8Yet, what makes fiscal decentralization particularly susceptible to political manipulation? As argued above, political decentralization is very much at the core of democratization processes, constituting a recurrent and unavoidable outcome. Oftentimes, local elected officials become standard-bearers of transitions processes,15 and any reversal to their prerogatives stirs public outcry and consternation. In contrast, the unfolding of fiscal reforms and the distribution of federal grants is far less subject to citizen scrutiny and tends to take place in ‘smoke-filled’ rooms.16 Particularly so in federations whose intergovernmental fiscal systems are extremely complex even to enlightened bureaucrats.17 However, the fact that elections of local officials have more profound symbolic undertones does not imply that the formulation and allocation of intergovernmental grants is something less of a political issue. On the contrary, and as this study attempts to show, when national politicians opt for reforming fiscal power- sharing relations they do so with an eye to territorial patterns of political and electoral support.

9Adding to the above is the fact that fiscal arrangements are only rarely enshrined in laws of constitutional status.18 The ensuing rigidity stemming from constitutional mandates not only hinders governments’ maneuvering space to respond to fiscal crises in different ways but also affects their ability to attune fiscal policy to changing political environments.19 Because processes of decentralization often entail significant redrawing of political boundaries and dynamics, renegotiation of agreements becomes necessary. Moreover, some scholars argue that insofar as it promotes different interpretations, constitutional ambiguity ensures the durability of the system.20 Yet, this study indicates that mutual trust among the different levels of governance is of essence and that Spain does not meet said requirement. Furthermore, the Achilles heel of the ‘para-constitutional’ nature of these intergovernmental agreements, however, lies in the strategic advantage of a few participants with strong bargaining positions. While this pattern occurs in other decentralized systems like Canada, intergovernmental relations in countries such as Argentina and Spain unfold in a framework of low institutionalization and their agenda is set by the political leadership of the governing parties in a largely unmediated manner.

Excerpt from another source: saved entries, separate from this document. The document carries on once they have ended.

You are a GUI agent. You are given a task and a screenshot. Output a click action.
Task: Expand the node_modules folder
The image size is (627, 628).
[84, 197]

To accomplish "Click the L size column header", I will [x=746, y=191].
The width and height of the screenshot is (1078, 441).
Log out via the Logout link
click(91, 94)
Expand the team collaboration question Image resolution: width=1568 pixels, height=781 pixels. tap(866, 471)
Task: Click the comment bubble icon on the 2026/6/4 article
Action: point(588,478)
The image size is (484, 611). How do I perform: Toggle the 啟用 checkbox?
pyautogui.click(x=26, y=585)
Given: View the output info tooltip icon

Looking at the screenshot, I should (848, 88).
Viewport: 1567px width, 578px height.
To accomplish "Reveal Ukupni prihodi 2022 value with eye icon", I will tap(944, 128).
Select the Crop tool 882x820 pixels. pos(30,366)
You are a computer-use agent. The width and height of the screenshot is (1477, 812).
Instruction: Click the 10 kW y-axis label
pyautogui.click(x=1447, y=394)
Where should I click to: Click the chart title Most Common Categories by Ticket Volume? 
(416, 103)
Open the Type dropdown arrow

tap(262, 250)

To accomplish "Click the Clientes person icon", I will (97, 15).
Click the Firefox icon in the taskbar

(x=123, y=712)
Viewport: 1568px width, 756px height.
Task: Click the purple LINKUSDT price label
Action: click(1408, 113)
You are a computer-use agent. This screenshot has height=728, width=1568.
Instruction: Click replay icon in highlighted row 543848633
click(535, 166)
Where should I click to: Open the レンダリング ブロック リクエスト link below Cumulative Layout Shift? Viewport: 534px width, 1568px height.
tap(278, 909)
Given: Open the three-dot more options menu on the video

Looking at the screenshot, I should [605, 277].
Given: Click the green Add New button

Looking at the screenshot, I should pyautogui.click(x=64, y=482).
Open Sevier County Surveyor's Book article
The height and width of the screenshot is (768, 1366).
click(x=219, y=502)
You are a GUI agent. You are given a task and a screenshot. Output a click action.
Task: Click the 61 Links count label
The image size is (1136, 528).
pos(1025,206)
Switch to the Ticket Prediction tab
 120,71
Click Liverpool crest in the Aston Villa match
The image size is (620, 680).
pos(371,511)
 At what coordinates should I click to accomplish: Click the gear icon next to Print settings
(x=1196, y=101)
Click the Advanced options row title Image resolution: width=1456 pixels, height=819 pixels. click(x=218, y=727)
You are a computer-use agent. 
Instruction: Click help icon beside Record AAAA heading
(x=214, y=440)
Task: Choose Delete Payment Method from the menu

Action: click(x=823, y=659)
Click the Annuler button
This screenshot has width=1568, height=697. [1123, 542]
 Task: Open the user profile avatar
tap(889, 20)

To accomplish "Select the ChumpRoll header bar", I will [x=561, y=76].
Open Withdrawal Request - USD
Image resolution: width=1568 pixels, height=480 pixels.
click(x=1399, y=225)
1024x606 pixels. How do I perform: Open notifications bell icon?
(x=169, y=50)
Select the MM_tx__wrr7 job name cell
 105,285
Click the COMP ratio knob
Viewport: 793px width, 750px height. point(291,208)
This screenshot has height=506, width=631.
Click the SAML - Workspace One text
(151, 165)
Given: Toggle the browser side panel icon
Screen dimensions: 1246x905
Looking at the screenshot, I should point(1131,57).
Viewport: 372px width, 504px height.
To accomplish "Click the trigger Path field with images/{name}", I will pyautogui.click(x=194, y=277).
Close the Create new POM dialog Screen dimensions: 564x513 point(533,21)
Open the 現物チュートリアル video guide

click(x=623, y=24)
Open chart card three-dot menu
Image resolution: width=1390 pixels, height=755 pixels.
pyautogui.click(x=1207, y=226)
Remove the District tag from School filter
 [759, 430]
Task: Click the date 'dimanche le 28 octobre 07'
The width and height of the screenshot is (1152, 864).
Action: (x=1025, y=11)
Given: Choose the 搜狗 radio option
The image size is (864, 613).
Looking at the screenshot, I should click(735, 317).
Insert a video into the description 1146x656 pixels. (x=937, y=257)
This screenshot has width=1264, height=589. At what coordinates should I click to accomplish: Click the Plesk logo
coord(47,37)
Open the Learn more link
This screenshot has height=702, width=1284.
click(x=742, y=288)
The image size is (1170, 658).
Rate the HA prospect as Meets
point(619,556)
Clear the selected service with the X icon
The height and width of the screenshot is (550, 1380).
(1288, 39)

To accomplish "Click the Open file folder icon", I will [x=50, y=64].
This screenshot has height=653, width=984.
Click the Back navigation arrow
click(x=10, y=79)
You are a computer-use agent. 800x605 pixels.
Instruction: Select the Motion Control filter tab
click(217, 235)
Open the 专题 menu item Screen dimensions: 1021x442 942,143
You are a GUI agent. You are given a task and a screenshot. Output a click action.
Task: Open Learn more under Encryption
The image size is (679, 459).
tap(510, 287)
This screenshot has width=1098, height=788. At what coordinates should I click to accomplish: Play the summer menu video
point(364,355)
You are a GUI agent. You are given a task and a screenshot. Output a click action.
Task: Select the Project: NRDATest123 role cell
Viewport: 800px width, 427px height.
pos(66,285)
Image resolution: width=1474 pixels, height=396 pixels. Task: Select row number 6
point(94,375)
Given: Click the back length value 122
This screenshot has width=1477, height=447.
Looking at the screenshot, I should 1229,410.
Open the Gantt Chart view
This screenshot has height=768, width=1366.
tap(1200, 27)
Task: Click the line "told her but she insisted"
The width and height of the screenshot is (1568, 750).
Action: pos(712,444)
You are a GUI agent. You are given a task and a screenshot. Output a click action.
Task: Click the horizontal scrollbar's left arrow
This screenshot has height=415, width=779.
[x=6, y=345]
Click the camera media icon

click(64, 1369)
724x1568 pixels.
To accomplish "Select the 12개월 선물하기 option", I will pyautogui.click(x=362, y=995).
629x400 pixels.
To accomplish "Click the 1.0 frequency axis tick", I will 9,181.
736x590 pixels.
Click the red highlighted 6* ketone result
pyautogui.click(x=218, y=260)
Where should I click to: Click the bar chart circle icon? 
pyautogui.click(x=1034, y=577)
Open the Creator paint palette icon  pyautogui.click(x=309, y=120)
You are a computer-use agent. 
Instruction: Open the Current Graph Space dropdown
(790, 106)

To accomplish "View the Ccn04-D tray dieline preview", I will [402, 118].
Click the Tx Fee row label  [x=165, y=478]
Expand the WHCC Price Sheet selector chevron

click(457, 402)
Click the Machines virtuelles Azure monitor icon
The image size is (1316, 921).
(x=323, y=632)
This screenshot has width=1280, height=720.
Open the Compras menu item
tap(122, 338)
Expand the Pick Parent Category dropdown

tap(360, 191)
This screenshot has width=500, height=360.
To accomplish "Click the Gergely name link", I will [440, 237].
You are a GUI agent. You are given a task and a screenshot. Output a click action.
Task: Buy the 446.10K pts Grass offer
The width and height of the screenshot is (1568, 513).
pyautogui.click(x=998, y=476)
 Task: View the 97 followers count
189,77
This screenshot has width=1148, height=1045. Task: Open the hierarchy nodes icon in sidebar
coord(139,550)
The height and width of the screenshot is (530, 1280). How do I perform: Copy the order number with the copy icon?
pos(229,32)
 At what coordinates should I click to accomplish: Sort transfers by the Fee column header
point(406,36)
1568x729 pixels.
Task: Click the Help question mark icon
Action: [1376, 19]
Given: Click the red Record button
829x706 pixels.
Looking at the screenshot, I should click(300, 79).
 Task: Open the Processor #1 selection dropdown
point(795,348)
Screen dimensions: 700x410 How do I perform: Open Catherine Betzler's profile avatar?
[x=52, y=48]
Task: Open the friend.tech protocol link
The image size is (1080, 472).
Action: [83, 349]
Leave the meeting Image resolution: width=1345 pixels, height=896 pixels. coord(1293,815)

10The political nature of fiscal decentralization becomes also evident because there is no widespread agreement among policymakers on how to treat intergovernmental fiscal relations. On the one hand, central authorities offload fiscal functions to subnational governments at the face of budget constraints. However, recent experiences of countries experiencing macroeconomic crises like Argentina and Brazil indicate that central governments have sought to re-centralize by imposing fiscal restraints on state governors.21

Conceptualizing the Politicization of Fiscal Decentralization: the Role of Transfers

11If the crux of intergovernmental politics lies in the realm of fiscal relations, what aspects are most important in determining the trajectory of these relations? In this section, I investigate the thesis that transfers are a key component of political models of central-regional relations. In considering the effect of transfers on decentralization, it is important to refer to an important body of literature on local budgetary behavior indicating that central funding undermines regional/local fiscal autonomy.22 Autonomy, in this context, denotes the ability of subnational governments to raise tax locally to offset expenditures. More recently, however, it has been suggested that regional leaders may be less motivated to increase the tax burden in their jurisdictions because central government transfers minimize the costs of decentralized provision borne by local taxpayers, which can be financed by a ‘common pool’ of resources collected elsewhere in the economy.23 This view is reinforced by the presence of revenue-sharing arrangements, whereby every time a central government raises taxes to improve its own position, subnational governments receive a corresponding revenue benefit which they are normally free to spend.24

12Intergovernmental transfers are the dominant source of revenue for most subnational governments in multitiered systems. Apart from federations like Canada, Switzerland and the United States, where emphasis is placed on local tax revenue mobilization, other countries have their subnational spending mostly financed by intergovernmental transfers.25 These transfers aim also to address fiscal gaps across regions, which are exacerbated by and stem from the insufficient revenue-generating capacity of subnational levels of government to meet their expenditure responsibilities. Adding to the distorting impact of separating taxing and spending powers, namely the ‘flypaper’ effect,26 are policies of fiscal decentralization based on unfunded mandates,27 or, put simply, deficit-ridden central governments offload their imbalances onto state governments by increasing subnational expenditure without a parallel increase in revenues. These distortions do not only have fiscal significance but also pit the states and federal level against each other, buttressing the political significance of intergovernmental transfers.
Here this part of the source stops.